I found this extremely interesting and educational, Andrew..thanks for sharing it

7 Nov, 2008


Very interesting blog, enjoyed it lots.

7 Nov, 2008


Ams - there were more vegetable gardens than flower gardens. Remember this was part of the Soviet Union until 1991 and things are still pretty tough, especially outside the main cities

Spritz - our plant expert used to work (until she retired) on one of the Nature Reserves (euqivalent to our National Parks). I think she probably trained as a botanist as well. Also the Soviet Union encouraged experts to be REALLY expert in their subject so there is a huge amount of expertise, especailly in the older generations.
There will be one more blog, hopefully some time next week

7 Nov, 2008


Good! They are fascinating.

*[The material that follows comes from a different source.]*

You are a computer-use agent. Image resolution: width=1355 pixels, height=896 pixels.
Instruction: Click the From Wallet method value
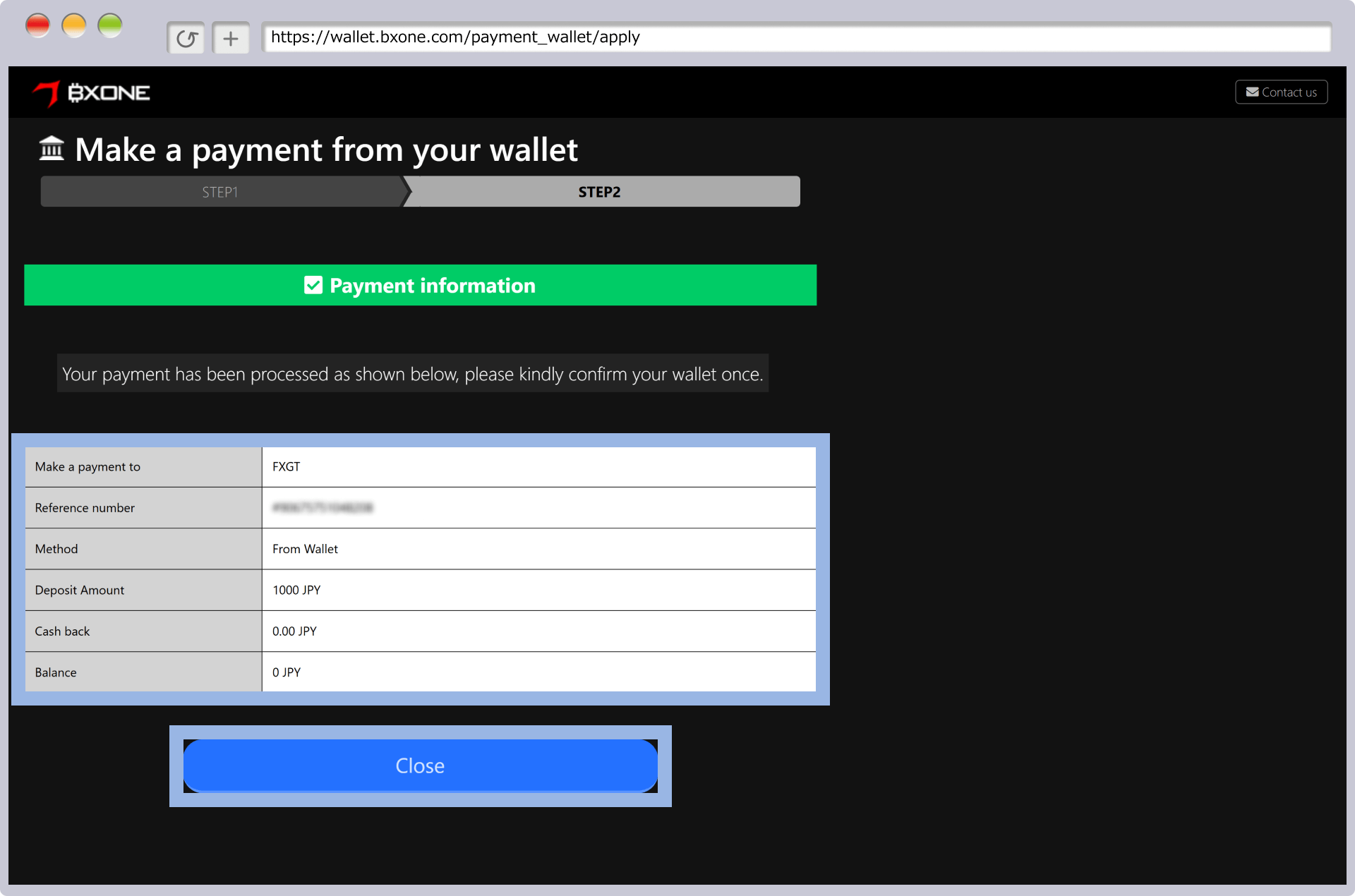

Was your expert 'one of the older generation'?

7 Nov, 2008


Yes, she was in her sixties. Still very agile though (especially in mountain goat mode)

7 Nov, 2008


More interesting plants. The leaves of the Prangos reminded me of fennel leaves. You must have had a wonderful time there.

7 Nov, 2008


Yes I did Hywel. It only rained one day as well but the weather was very changeable - one morning I had six layers of clothes on and was still cold; the next day I was in a T-shirt!